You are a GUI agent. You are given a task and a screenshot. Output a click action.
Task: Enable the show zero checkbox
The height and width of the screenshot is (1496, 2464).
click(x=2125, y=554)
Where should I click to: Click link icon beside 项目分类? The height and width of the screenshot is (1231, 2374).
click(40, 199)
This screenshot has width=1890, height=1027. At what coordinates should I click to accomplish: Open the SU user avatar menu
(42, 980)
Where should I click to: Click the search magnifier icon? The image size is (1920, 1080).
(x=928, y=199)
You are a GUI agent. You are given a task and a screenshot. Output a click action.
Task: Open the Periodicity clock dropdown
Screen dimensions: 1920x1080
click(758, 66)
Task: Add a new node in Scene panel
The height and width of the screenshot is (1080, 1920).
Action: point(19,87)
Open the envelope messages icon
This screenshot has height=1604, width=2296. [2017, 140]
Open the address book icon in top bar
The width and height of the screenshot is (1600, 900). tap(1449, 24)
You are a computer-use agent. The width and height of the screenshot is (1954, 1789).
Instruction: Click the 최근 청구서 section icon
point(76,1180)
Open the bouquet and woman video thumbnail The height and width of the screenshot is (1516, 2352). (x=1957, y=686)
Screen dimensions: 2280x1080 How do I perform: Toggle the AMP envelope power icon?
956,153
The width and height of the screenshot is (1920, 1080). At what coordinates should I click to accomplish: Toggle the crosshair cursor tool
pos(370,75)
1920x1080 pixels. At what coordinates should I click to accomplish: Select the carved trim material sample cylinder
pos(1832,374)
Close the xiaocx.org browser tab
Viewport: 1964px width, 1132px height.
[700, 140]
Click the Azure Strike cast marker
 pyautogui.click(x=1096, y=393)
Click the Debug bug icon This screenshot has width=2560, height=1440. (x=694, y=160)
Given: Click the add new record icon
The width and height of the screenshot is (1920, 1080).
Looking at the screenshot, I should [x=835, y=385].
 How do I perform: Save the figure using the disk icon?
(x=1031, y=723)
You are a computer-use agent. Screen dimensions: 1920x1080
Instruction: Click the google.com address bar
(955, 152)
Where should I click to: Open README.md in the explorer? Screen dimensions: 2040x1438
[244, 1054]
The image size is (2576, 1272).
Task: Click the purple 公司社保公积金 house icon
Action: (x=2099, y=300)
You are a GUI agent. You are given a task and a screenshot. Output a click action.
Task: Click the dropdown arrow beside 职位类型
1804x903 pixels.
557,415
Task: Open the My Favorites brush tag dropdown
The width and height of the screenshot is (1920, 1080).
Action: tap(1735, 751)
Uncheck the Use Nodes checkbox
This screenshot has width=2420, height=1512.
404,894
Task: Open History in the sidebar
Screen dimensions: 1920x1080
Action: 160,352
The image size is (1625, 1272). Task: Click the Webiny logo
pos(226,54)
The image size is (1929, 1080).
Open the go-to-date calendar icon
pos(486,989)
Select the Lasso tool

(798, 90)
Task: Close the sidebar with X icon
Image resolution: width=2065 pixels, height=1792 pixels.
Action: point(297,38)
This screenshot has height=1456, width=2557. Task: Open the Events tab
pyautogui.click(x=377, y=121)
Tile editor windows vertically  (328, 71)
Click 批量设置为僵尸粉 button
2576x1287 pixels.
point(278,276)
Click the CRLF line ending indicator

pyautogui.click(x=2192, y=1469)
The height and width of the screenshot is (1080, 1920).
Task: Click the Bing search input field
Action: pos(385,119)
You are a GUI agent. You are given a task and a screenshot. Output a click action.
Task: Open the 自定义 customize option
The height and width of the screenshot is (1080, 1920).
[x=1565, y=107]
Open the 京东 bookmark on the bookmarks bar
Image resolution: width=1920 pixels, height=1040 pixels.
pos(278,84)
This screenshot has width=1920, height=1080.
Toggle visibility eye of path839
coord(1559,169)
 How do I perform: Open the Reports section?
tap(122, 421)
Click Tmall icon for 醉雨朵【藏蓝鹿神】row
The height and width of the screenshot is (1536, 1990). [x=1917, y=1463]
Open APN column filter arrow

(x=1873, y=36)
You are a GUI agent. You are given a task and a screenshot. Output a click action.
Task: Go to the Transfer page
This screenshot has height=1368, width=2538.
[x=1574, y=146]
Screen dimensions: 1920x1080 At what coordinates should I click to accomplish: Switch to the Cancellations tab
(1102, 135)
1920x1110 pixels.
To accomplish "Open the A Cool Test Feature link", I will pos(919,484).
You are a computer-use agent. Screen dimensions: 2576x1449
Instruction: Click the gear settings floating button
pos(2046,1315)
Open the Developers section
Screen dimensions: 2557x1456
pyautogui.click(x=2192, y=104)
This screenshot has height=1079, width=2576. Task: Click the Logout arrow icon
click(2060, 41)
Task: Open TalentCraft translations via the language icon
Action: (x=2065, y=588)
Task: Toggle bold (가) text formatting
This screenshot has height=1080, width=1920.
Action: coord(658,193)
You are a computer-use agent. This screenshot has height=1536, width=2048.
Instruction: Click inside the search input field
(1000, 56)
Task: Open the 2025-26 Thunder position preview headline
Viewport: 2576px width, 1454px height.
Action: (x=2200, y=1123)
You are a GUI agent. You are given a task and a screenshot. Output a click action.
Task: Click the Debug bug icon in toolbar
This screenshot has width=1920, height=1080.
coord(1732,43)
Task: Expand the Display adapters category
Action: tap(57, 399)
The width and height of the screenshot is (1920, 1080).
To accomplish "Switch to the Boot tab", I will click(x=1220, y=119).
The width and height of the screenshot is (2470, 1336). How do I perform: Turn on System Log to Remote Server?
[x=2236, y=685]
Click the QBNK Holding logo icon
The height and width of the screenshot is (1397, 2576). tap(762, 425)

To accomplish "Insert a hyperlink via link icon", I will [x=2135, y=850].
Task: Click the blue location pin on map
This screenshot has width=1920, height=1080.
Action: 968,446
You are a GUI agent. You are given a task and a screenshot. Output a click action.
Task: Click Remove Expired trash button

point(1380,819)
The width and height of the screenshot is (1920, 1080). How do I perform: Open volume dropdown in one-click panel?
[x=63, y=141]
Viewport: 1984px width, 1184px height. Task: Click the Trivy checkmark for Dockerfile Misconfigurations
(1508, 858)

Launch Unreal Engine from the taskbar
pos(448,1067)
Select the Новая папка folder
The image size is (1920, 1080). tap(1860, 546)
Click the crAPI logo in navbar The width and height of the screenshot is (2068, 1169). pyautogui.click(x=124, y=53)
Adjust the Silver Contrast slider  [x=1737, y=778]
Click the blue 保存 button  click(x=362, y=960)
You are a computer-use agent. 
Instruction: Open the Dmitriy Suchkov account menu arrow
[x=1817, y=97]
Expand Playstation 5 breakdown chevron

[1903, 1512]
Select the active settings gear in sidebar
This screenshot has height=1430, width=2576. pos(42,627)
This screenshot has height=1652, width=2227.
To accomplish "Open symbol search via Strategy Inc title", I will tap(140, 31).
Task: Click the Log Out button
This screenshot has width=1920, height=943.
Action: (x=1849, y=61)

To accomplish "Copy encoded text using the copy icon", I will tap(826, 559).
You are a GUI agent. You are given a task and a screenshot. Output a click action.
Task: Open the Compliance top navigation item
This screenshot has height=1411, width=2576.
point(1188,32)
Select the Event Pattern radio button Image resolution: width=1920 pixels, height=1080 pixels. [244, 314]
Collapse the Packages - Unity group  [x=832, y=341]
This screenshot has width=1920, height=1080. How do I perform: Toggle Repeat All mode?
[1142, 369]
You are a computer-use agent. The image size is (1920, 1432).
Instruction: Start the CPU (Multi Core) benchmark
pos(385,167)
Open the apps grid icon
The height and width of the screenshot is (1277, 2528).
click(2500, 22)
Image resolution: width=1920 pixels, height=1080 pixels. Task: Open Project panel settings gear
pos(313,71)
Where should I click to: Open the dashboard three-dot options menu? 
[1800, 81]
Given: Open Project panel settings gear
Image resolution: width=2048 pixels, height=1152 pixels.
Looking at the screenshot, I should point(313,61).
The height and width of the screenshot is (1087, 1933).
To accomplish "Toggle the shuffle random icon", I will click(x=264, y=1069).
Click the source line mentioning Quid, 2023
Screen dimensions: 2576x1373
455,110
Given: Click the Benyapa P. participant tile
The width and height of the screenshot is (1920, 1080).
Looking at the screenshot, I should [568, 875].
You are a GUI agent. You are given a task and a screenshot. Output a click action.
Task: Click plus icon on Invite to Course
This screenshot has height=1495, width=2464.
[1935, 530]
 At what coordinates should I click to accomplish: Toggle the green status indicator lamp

Exercise details =
All lines above from the line with "Click Tmall icon for 醉雨朵【藏蓝鹿神】row" through the line with "You are a computer-use agent. This", both included, are to be set down exactly, with nothing else.

Answer to the problem =
Click Tmall icon for 醉雨朵【藏蓝鹿神】row
The height and width of the screenshot is (1536, 1990). [x=1917, y=1463]
Open APN column filter arrow

(x=1873, y=36)
You are a GUI agent. You are given a task and a screenshot. Output a click action.
Task: Go to the Transfer page
This screenshot has height=1368, width=2538.
[x=1574, y=146]
Screen dimensions: 1920x1080 At what coordinates should I click to accomplish: Switch to the Cancellations tab
(1102, 135)
1920x1110 pixels.
To accomplish "Open the A Cool Test Feature link", I will pos(919,484).
You are a computer-use agent. Screen dimensions: 2576x1449
Instruction: Click the gear settings floating button
pos(2046,1315)
Open the Developers section
Screen dimensions: 2557x1456
pyautogui.click(x=2192, y=104)
This screenshot has height=1079, width=2576. Task: Click the Logout arrow icon
click(2060, 41)
Task: Open TalentCraft translations via the language icon
Action: (x=2065, y=588)
Task: Toggle bold (가) text formatting
This screenshot has height=1080, width=1920.
Action: coord(658,193)
You are a computer-use agent. This screenshot has height=1536, width=2048.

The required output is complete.